Hungarian Jews Going through 'Selection' Process at AuschwitzII-Birkenau, 1944
Credit: Yad Vashem (photo likely taken by an SS officer). Public domain. Prisoners selected were either gassed or sent to work.
It might be said the Rudolf Höss is a monster, or monstrous, for carrying out ruthlessly the plan to exterminate millions. But he was a functionary, a tool, an expression of an ideology. Mrs. Höss was by far (in my opinion) more monstrous. She was an intrinsic part of the monstrous plan, but she did so for trinkets, for a lifestyle.
She wanted her house, her flowers her swimming pool.
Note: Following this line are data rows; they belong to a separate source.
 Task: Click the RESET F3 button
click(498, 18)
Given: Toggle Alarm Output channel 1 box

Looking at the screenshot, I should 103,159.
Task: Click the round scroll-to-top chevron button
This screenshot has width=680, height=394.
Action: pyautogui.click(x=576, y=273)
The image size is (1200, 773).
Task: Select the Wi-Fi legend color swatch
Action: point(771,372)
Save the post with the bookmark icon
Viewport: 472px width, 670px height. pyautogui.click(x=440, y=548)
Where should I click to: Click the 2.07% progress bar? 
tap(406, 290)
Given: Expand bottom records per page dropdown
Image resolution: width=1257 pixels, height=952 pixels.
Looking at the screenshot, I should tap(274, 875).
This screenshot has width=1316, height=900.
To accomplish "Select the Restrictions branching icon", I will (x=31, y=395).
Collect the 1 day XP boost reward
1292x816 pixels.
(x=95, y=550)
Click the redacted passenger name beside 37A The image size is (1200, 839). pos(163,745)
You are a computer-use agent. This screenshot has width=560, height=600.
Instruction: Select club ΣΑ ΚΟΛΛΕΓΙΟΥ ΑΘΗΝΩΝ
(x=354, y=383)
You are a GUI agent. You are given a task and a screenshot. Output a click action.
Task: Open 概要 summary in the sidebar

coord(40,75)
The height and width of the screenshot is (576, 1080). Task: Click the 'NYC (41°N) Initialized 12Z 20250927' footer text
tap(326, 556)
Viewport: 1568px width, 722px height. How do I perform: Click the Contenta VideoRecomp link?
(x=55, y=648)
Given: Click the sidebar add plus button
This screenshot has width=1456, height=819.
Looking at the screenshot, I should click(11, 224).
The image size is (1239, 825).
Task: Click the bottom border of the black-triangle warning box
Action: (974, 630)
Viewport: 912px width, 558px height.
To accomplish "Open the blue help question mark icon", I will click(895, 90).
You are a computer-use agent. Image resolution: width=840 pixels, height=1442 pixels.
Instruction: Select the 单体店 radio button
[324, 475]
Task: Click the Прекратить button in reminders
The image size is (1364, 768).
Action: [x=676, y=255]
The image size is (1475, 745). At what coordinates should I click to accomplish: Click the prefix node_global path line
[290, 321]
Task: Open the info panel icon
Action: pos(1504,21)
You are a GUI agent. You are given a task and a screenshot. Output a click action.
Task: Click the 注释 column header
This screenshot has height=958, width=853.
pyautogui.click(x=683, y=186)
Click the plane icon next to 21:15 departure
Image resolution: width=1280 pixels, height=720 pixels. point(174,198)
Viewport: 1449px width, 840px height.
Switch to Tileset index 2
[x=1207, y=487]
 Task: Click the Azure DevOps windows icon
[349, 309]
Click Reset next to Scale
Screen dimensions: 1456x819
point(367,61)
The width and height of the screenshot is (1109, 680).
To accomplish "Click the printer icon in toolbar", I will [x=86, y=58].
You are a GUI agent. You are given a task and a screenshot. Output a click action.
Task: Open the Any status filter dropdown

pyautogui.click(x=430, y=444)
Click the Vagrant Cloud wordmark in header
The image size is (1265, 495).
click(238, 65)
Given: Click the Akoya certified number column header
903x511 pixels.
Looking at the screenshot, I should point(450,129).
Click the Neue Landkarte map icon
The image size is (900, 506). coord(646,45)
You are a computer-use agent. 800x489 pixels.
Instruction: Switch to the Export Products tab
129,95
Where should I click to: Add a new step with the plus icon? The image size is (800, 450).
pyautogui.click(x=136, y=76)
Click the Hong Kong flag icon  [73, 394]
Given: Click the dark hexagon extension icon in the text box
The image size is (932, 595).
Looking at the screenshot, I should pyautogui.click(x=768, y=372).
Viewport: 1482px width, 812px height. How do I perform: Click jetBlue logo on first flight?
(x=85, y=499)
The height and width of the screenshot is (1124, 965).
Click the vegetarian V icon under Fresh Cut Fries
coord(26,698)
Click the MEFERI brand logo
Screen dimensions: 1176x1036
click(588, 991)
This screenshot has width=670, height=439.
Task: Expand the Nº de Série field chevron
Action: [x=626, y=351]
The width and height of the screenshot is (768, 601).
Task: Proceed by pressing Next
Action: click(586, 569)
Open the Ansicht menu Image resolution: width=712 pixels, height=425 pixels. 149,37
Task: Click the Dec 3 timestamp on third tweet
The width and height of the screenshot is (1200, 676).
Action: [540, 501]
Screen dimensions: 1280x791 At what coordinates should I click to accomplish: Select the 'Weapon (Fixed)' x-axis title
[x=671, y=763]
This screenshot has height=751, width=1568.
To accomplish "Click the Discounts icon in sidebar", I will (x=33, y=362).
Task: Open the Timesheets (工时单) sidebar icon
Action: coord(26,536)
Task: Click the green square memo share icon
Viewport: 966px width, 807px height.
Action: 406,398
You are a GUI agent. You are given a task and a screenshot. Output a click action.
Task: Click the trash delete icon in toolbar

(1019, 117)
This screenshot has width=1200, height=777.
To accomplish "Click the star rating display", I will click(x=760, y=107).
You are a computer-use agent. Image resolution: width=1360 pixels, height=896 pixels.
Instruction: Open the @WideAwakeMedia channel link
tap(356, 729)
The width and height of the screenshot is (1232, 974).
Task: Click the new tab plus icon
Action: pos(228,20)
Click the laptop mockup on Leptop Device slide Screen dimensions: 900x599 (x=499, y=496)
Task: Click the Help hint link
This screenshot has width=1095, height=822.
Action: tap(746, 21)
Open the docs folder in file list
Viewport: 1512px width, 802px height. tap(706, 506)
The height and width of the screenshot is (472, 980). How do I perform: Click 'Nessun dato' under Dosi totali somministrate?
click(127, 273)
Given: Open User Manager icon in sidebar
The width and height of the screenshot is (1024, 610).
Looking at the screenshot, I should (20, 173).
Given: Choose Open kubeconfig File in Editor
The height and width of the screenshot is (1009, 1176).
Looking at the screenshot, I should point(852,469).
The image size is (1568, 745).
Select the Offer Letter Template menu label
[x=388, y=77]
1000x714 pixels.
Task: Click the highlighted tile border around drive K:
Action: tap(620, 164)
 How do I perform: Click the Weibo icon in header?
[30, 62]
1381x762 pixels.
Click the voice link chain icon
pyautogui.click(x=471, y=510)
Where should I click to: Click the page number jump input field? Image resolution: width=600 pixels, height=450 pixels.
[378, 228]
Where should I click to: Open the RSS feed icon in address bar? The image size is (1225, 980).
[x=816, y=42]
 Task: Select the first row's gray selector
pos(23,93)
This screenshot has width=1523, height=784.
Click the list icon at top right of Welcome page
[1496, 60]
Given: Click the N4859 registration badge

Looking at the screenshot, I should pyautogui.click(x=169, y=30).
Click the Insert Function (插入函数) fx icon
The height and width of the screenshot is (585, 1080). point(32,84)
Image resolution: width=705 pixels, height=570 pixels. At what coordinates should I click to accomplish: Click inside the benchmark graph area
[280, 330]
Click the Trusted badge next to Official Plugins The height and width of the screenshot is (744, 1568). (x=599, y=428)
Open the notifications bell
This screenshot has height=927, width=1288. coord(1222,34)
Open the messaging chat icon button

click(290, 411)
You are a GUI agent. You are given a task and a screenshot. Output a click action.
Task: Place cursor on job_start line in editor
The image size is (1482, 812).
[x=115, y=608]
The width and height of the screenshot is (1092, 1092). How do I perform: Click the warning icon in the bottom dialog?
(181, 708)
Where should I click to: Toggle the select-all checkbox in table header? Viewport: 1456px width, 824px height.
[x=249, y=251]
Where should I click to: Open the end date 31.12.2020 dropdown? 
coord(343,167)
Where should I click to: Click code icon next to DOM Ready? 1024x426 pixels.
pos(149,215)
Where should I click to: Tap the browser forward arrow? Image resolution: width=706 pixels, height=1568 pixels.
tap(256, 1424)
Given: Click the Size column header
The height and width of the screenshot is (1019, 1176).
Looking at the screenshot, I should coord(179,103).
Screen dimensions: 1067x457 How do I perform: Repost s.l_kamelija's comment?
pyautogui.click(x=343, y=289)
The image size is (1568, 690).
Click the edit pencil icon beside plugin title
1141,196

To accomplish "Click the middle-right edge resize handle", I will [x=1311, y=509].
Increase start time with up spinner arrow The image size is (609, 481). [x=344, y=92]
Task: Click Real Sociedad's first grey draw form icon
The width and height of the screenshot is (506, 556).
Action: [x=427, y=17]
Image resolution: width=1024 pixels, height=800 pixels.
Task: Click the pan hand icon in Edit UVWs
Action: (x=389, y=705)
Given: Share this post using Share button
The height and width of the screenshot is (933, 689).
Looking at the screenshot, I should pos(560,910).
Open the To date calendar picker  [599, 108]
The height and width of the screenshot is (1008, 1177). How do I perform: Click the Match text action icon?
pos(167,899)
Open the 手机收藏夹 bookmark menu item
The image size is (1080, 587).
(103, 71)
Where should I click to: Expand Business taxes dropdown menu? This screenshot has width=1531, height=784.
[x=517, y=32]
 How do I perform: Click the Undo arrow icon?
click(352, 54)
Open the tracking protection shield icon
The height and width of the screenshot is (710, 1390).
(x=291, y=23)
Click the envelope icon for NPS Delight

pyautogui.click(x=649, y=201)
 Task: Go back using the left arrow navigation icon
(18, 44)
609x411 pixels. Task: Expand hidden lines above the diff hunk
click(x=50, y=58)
She wanted the servants and the prestige of her husband's position. It mattered not that the smoke from the crematoriums would rise up over the fence, that barbed wire ringed her property. She was not blind to it. She embraced these tools that enabled her to have 'gardeners', free labor sent from the camp to do her bidding. It is apparent in the film that she didn't have to lift a finger.
I watched this movie twice. Each time I was perplexed more by Rudolf Höss than by his wife. She was not a cipher. She was devoid of morality. He, on the other hand, seemed to be more complex. The last scene of the movie suggests this, when he is shutting off the lights to a building, going down flights of stairs, and stops to wretch several times.
In this clip, the scene where Rudolf Höss wretches alternates with a modern day scenes of workers cleaning the Auschwitz-Birkenau Memorial and Museum.
The Zone of Interest is a brilliant film. I had never heard of it before I chanced upon it when I was channel surfing. The film won many awards, among them an Oscar for Best International Feature film.
There is much that is remarkable about this film, but the sound deserves special mention. Hard to describe, it sort of tells the story on its own and fittingly won several prizes from different organizations. Also, the visual effects are startlingly effective: a black screen, like a void; a blood-red flower that fills the screen and lingers.
The acting is appropriately low key. The story is about mundane lives lived in unbelievably extraordinary circumstances.
The movie can be viewed on a number of streaming services, including Amazon Prime, Hulu and Max. I saw it on Max.
Film Facts
- Producers(From Wikipedia)
James Wilson
Ewa Puszczyńska - Run time (From Wikipedia)
102 Minutes
(Information below derived from IMDB) - Director Jonathan Glazer
- Writer Jonathan Glazer Martin Amis (Amis wrote the book upon which the film is loosely based)
- Main Actors
Sandra Hüller as Hedvig Höss
Christian Friedel as Rudolf Höss
Ooh wow
This movie is a must watch. I didn’t know how the WorldWarll starred until now
Thanks for sharing
Such a harrowing film. Those ambient sounds of the horrors taking place over the wall while they relax in the garden has so much depth to it.
Yes. Harrowing. One of the most unforgettable movies I've ever seen.
Thanks for commenting and supporting, @moviesonhive.
I am too fascinated to know about world wars and I think this movie can be a good source to get knowledge. thanks for providing a detailed review, a great help. thanks.